### TASK GOAL
Restating the data exactly is the whole task.

### RECORDS SHOWN
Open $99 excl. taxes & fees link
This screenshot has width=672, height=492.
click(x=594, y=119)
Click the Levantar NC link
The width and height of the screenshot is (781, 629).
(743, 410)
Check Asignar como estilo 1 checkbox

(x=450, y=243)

### TASK RESULT
Open $99 excl. taxes & fees link
This screenshot has width=672, height=492.
click(x=594, y=119)
Click the Levantar NC link
The width and height of the screenshot is (781, 629).
(743, 410)
Check Asignar como estilo 1 checkbox

(x=450, y=243)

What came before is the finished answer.